_SELECTED TEXT_.
==============================
Therefore, no matter the tip of the dart is inserted into the hole
of the porous board or not, the porous board will move and create a
wrong score, as along as an impact occurs. And even if the tip of
the dart rebound after hitting the porous board, the porous board
will still move and trigger the circuit board, and start scoring.
In addition, if the force when the tip of the dart is inserted into
the hole of the porous board is too small to move the porous board
and to make the electronic circuit to create a score, or the
throwing force of the tip of the dart is so great that the porous
board can't return to its original position, thus repeatedly
triggering the scoring function. The abovementioned conditions will
cause misjudgment and wrong score. Therefore, the electronic
tactile type dartboard cannot be used in formal competition.
[0008] In recent years, magnetic induction type electronic
dartboard has been improved in many aspects, one of its main
characteristic structure is that induction coils wind around a high
density dartboard (block). For example, a magnetic dart is
disclosed in U.S. Pat. No. 5,775,694, as shown in FIG. 1, wherein
the dart 10 is made of non-magnetic material and has a strong
magnetic member 11 protruding out of the front end of the dart 10
(also there is a needle-shaped magnetic member on the market). The
dartboard 14 is provided with a plurality of electric induction
coils 12 that cooperate with an electronic scoring system 13 to
record the score of the dart automatically. The dartboard 14 can
accurately sense the magnetic force of the strong magnetic member
11 and calculate the score automatically. However, it still has the
following disadvantages:
[0009] First, the plurality of the electric induction coils 12 of
the dartboard 14 can cooperate with the electronic scoring system
13 to accurately sense every electric magnetic signal. If, in a
competition, someone is using a mobile phone or an electric
magnetic equipment passes by, the electric induction coils 12 will
also cooperate with the electronic scoring system 13 to wrongly
create a score, causing unacceptable misgivings. Therefore,
nowadays, the players in a dart game still would like to score by
eye.
==============================
_WHAT YOU HAVE TO DO_.
Answer these questions about the dartboard passage:
1. Which U.S. patent number discloses the magnetic dart?
2. What material is the dart 10 made of?
3. Which two things could make the induction coils wrongly create a score during a competition?
The listing comes from a different source than the dartboard passage.

_DATASET EXTRACT_.
==============================
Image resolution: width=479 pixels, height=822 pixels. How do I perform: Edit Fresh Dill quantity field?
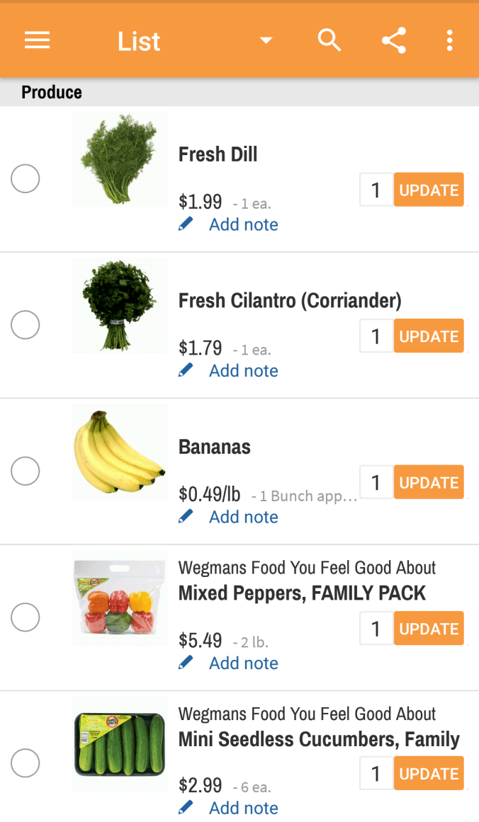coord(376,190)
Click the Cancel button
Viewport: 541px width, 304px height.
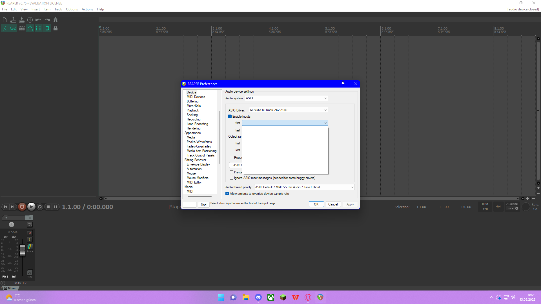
==============================
_EXERCISE RESULT_.
1. U.S. Pat. No. 5,775,694.
2. Non-magnetic material.
3. Someone using a mobile phone, or electric magnetic equipment passing by.